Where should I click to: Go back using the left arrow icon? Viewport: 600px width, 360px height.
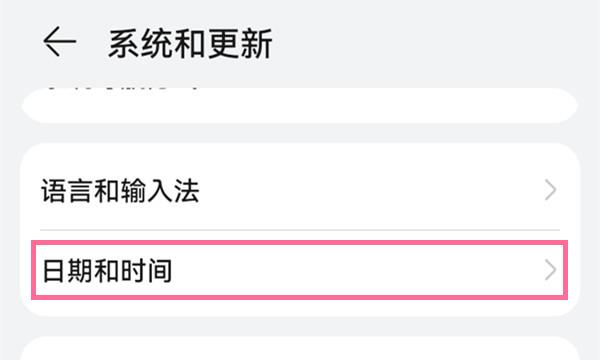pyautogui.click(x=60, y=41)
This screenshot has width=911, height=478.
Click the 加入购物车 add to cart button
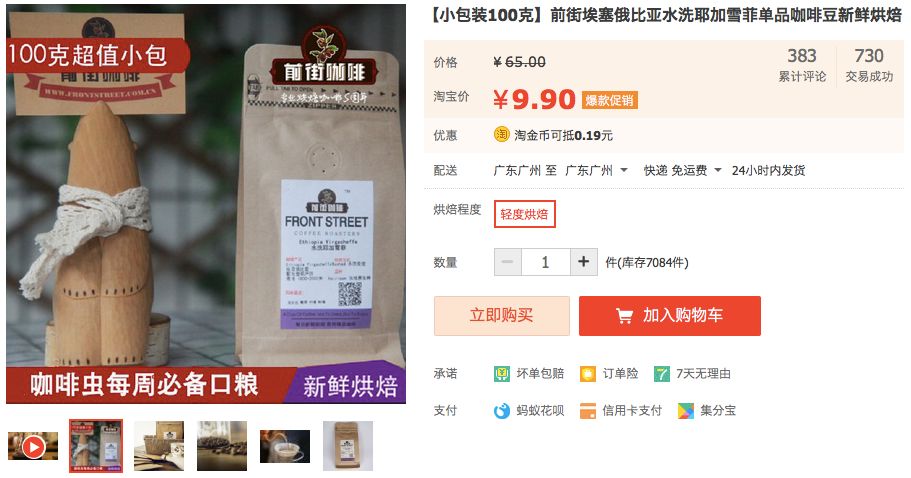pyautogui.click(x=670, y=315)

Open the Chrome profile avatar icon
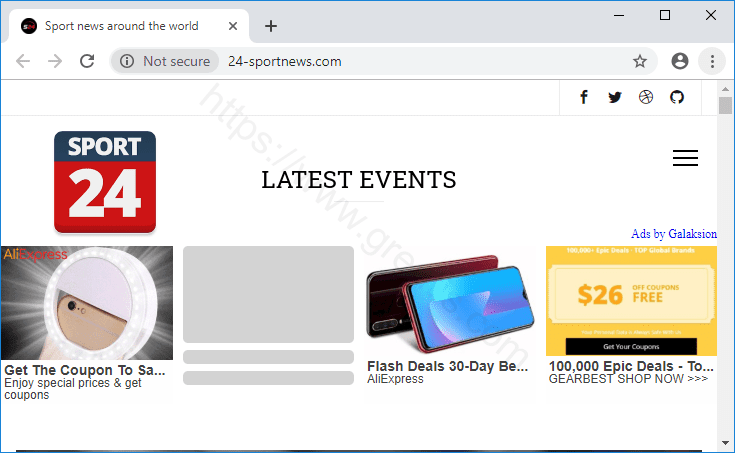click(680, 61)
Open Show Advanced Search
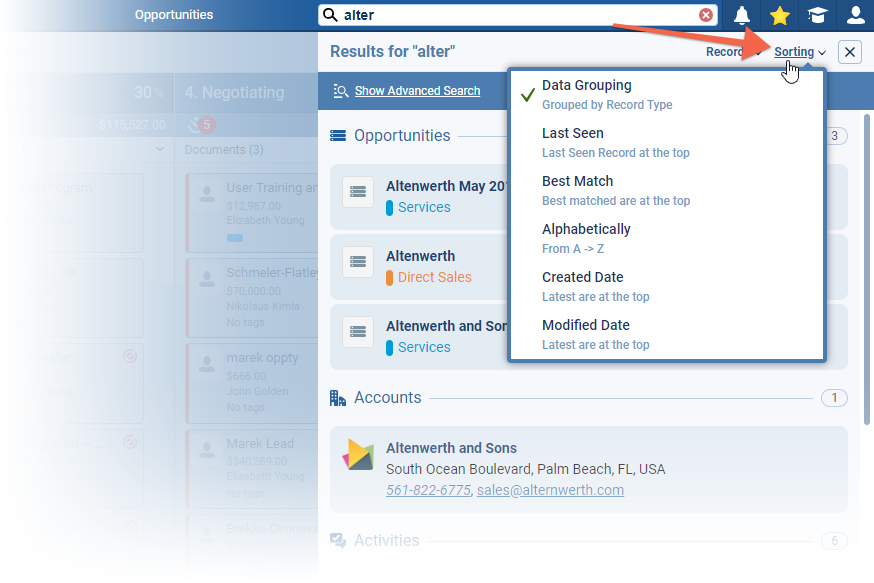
--- --- ---
- [The task]: Starting with the line that contains "This screenshot has width=911, height=478.", copy every line word for word through the end of the listing above, but leave out the pictures.

- [Output of the exercise]:
This screenshot has width=911, height=478.
Click the 加入购物车 add to cart button
pyautogui.click(x=670, y=315)

Open the Chrome profile avatar icon
click(680, 61)
Open Show Advanced Search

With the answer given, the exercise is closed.